O governo federal oficializou nesta sexta-feira (8) a renovação antecipada dos contratos de concessão de distribuidoras de energia elétrica em 13 estados brasileiros, mas deixou a Enel-SP fora da lista de empresas contempladas. A decisão ocorre em meio às críticas sobre a qualidade dos serviços prestados pela companhia, especialmente após episódios de apagões prolongados registrados em São Paulo nos últimos anos.
Os novos contratos assinados pelo Ministério de Minas e Energia terão validade de 30 anos e envolvem distribuidoras responsáveis pelo atendimento de cerca de 41,8 milhões de unidades consumidoras. A estimativa do governo é de que os acordos garantam aproximadamente R$ 130 bilhões em investimentos até 2030, destinados à modernização da rede elétrica, expansão da infraestrutura e melhoria do fornecimento de energia.

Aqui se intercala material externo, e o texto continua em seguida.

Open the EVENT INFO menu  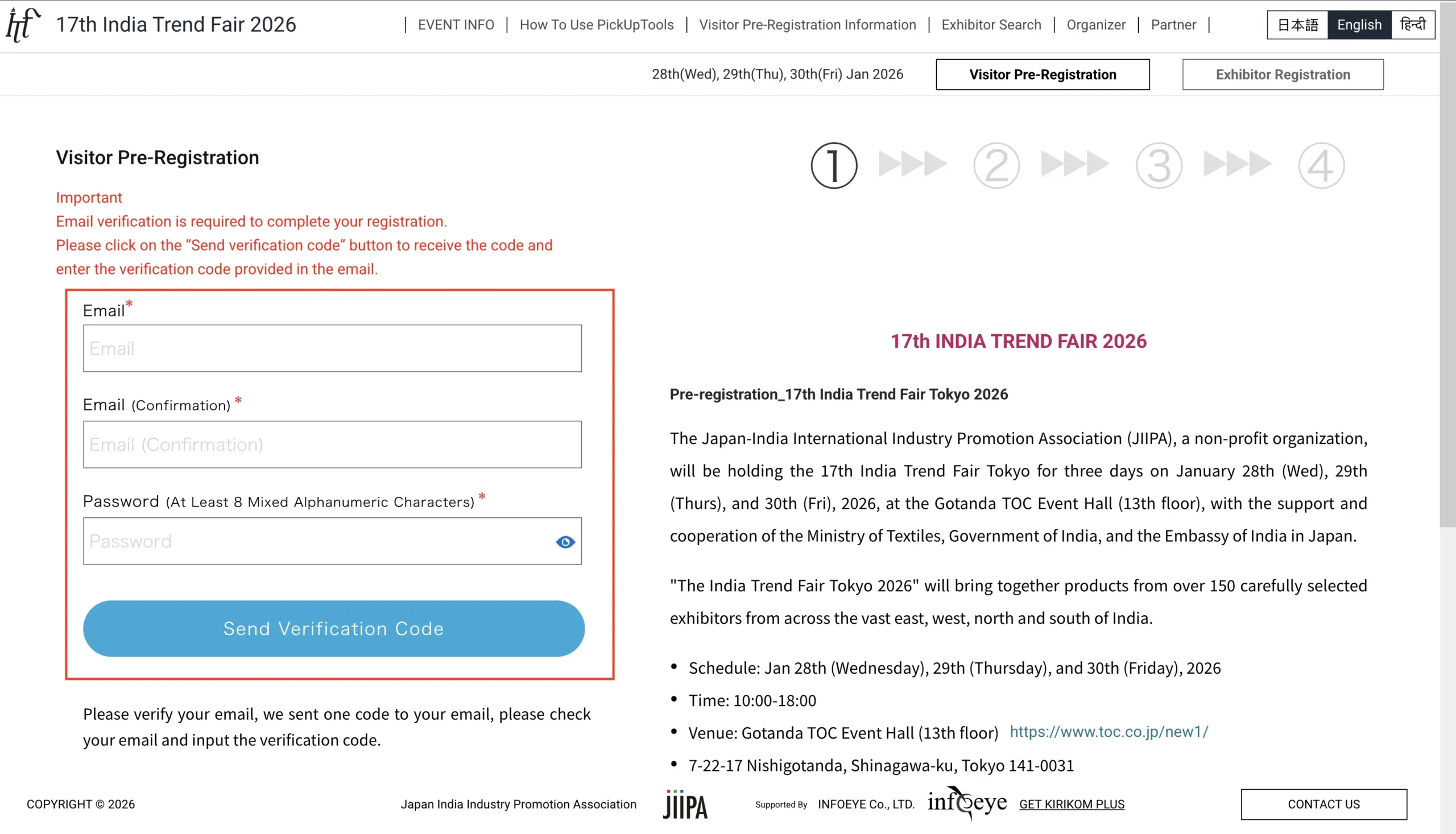click(x=456, y=24)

Apesar de participar das discussões sobre renovação das concessões, a companhia não recebeu autorização para a extensão antecipada dos contratos neste momento. A avaliação do governo federal e da Agência Nacional de Energia Elétrica (Aneel) é de que a empresa ainda precisa demonstrar avanços operacionais antes de obter uma renovação semelhante à concedida às demais distribuidoras.
Em São Paulo, a empresa enfrentou críticas após sucessivos episódios de falta de energia provocados por temporais que atingiram a capital e cidades da região metropolitana. Em alguns casos, moradores permaneceram vários dias sem eletricidade, o que gerou pressão política e pedidos de revisão da concessão.

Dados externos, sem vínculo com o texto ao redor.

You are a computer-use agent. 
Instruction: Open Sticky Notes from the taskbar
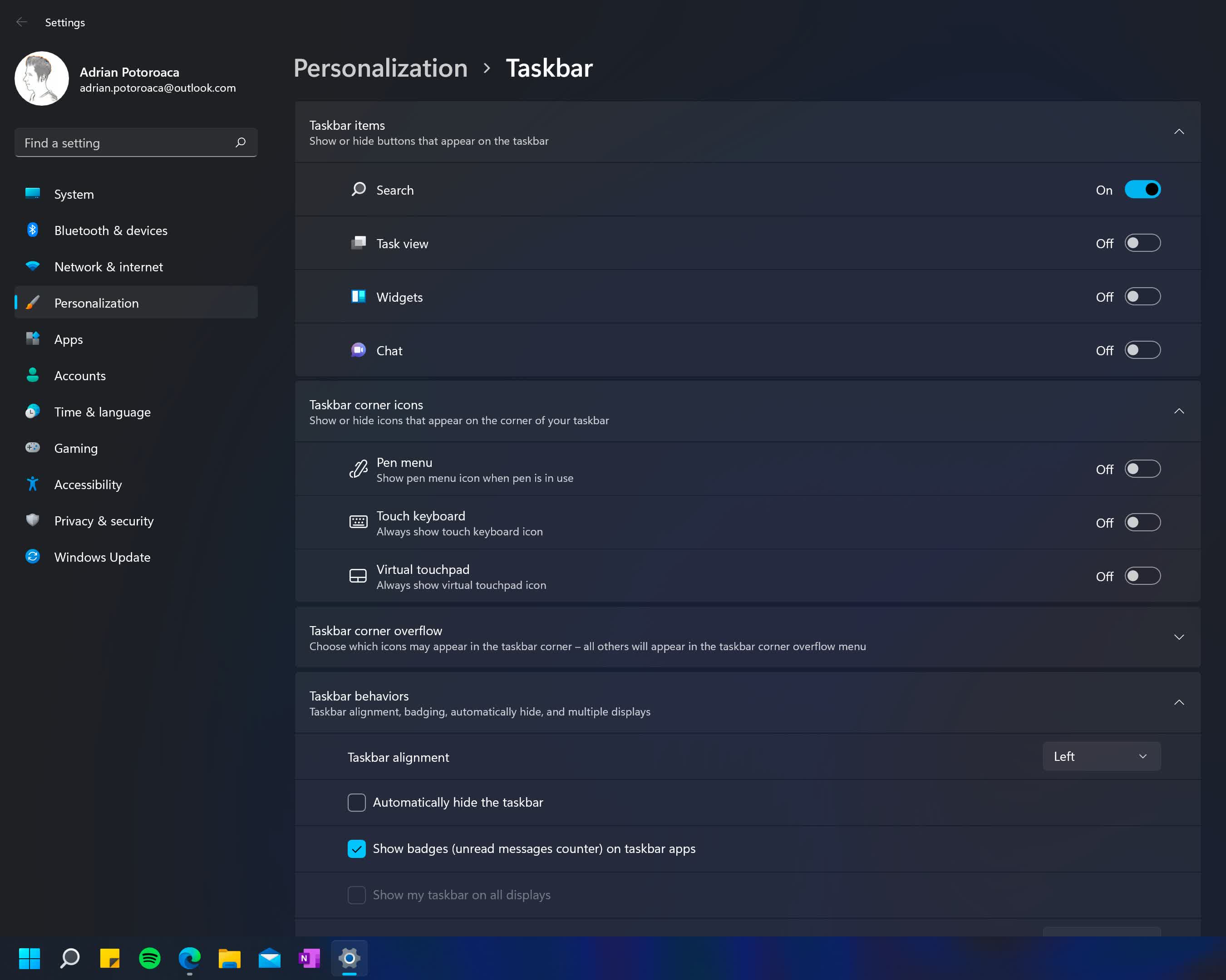(110, 958)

As críticas aumentaram principalmente depois dos apagões registrados em 2023 e 2024, quando fortes chuvas derrubaram árvores e comprometeram a rede elétrica em diversos bairros paulistanos. Prefeituras, parlamentares e entidades de defesa do consumidor cobraram melhorias no plano de contingência e na capacidade de resposta da distribuidora. O governo federal chegou a discutir alternativas regulatórias e a possibilidade de endurecimento das regras para renovação de contratos no setor elétrico.
As novas concessões assinadas pelo governo incluem exigências mais rígidas de desempenho operacional. Entre as metas estão redução no tempo de interrupção do serviço, melhoria nos índices de atendimento ao consumidor, modernização tecnológica das redes e ampliação dos investimentos em manutenção preventiva. Os contratos também criam mecanismos de fiscalização mais severos e ampliam as punições em caso de descumprimento das obrigações.
A exclusão da Enel das renovações antecipadas é vista por integrantes do setor como um recado do governo às distribuidoras de energia sobre a necessidade de melhorar a qualidade dos serviços prestados. A decisão também aumenta a pressão sobre a companhia para apresentar um plano mais robusto de investimentos e recuperação operacional.
Mesmo fora da renovação anunciada nesta sexta, a situação das concessões da Enel ainda deverá ser analisada futuramente pelo governo e pela Aneel. O debate sobre a permanência da empresa à frente da distribuição de energia em estados como São Paulo continua mobilizando autoridades, consumidores e representantes do setor elétrico.